College of Public Health and Human Sciences nutrition students learned that the recipe for a healthy diet includes simple, economical and nutritious foods. Two groups of juniors and seniors toured Corvallis’ WinCo with Registered Dietitian Shari Steinbach, the Healthy Living Manager for Meijer, a Midwest supermarket chain in Grand Rapids, Mich. She shared her knowledge of consumer education with the groups as they walked through the store.
The students participated in the training as part of a Produce for Better Health grant, which is designed to prepare future nutrition experts to conduct their own tours for consumers as they make point-of-purchase decisions in the supermarket. Initially, the trained students will be giving tours to other students taking the HHS 231 Lifetime Fitness course. WinCo partnered with OSU Dietetics to allow students to train and give tours at the Walnut and Kings location.
“Ultimately the goal is to have the student-run Nutrition & Dietetics Club take over the program,” CPHHS Clinical Assistant Professor and Dietetic Program Director Neilann Horner says. “Tour messages will eventually be tailored to various audiences such as moms of preschool children, school-aged children and retirees. Point-of-purchase education is an important public health intervention that can support behavior change toward optimal health.”
As the group made its way through the various departments at WinCo, Shari gave them helpful tips and nutritional information, including:
- Five colors/five cups – colors that equate to nutrients are red, yellow/orange, green, blue/purple and white. Eat five cups of fruits and vegetables (two fruit, three vegetable) each day.
- Five ways to get fruits and vegetables – fresh, canned, frozen, dried and 100 percent fruit juice.
- Dressings – a variety of healthier versions are now available in refrigerator sections, including yogurt based options.
- Canned fruits and vegetables – these are a good, economical option. Nutrients are sealed in at time of canning, and they have a long shelf life.
- Frozen fruits and vegetables – another economical option, and nutrients remain because they are frozen right away. Good choice for out-of-season varieties. Good for one year if they remain frozen.
- Save even more – consumers can save money when they buy the store brand and shop in the bulk bin section.
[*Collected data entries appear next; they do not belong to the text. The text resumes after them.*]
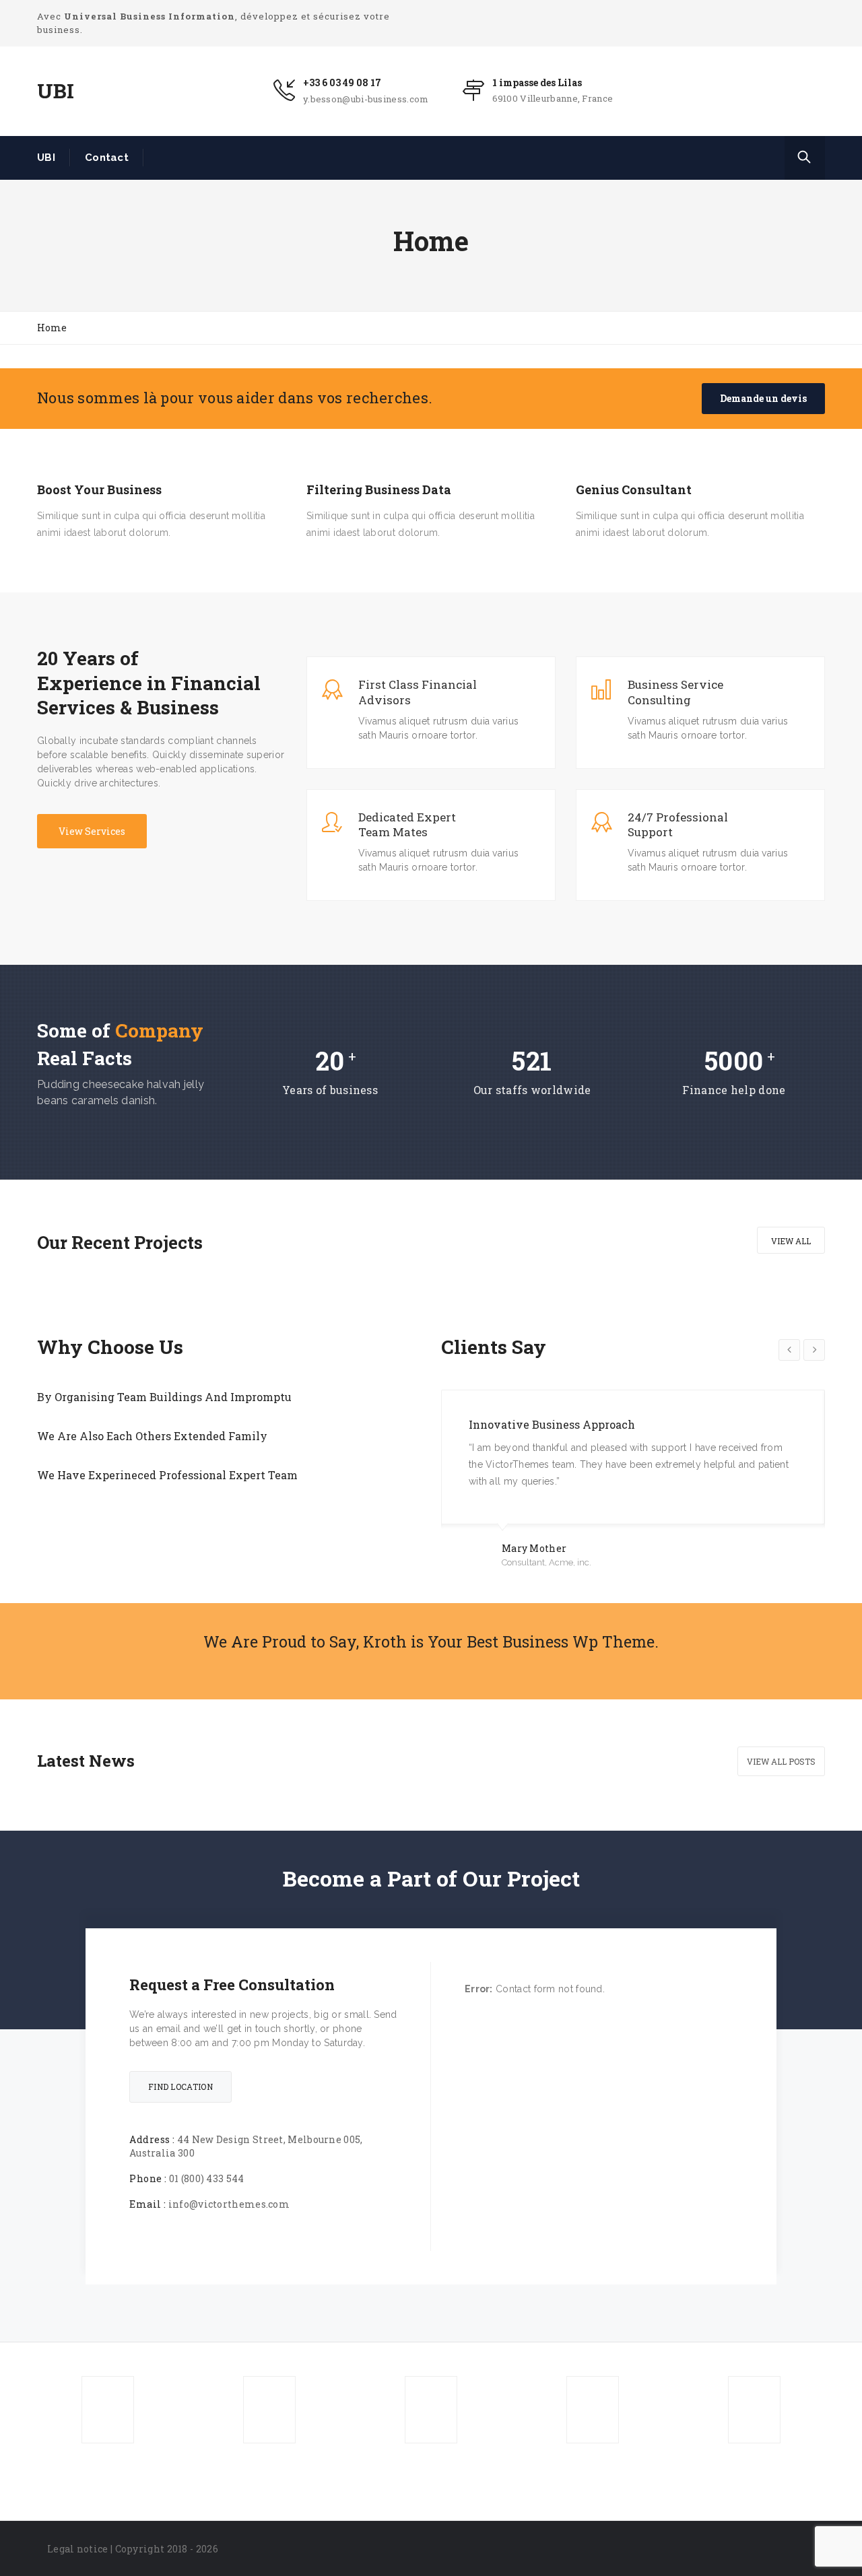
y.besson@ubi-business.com (366, 99)
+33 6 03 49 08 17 (342, 82)
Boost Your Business (99, 490)
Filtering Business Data (378, 490)
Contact (107, 157)
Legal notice (77, 2548)
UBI (46, 157)
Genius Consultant (634, 490)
At the end of each tour, students sampled foods that they may not have been familiar with. Edamame (soy beans), dried apricots, a 100 percent fruit juice blend of vegetables and fruits, frozen mango and garbanzo beans were passed around.
Lasting impressions for students
“It was more in depth than I thought it would be,” student Amanda Nash says. “The opportunities to bring real value to the grocery industry and consumers as a registered dietitian are much more substantial than I realized.”
“Most people just need simple solutions to help them make healthier choices,” student Caroline Hansen says. “It doesn’t have to be complicated.”
Several other students found the key message that all foods can fit into a healthy diet to be refreshing. Most times they are overwhelmed with the typical lists of “don’t eat this.”
Preparing the next generation
“These tours help get our students’ skills up to where they are marketable professionals,” Neilann says. “The nutrition messaging here is inclusive and practical but requires a considerable amount of critical thinking as a professional.”
“People are choosing foods based on value judgements that are not necessarily related to the nutritional content. Some classroom facts about foods and their production are true but clinically irrelevant on the background of the typical American diet. ‘More matters’ is the main theme of this year’s tours aligned with the evidence that eating more fruits and vegetables of any kind has been associated with lower risk for many chronic diseases. Shari offered great perspective as she encouraged students to get in the practice of selling healthy solutions to the typical road blocks consumers face when tasked with putting together a meal.”
The grocery store trainings were just one of several events the college hosted related to the launch of the OSU Nutrition and Dietetics Service Learning Program. It also hosted several presentations for professional registered dietitians in Corvallis and community food leaders. Topics included the importance of collaboration between retail dietitians, health organizations, non-profits and media; the role of a registered dietitian nutritionist in a retail setting; and creating successful cooking demonstrations that support nutrition education.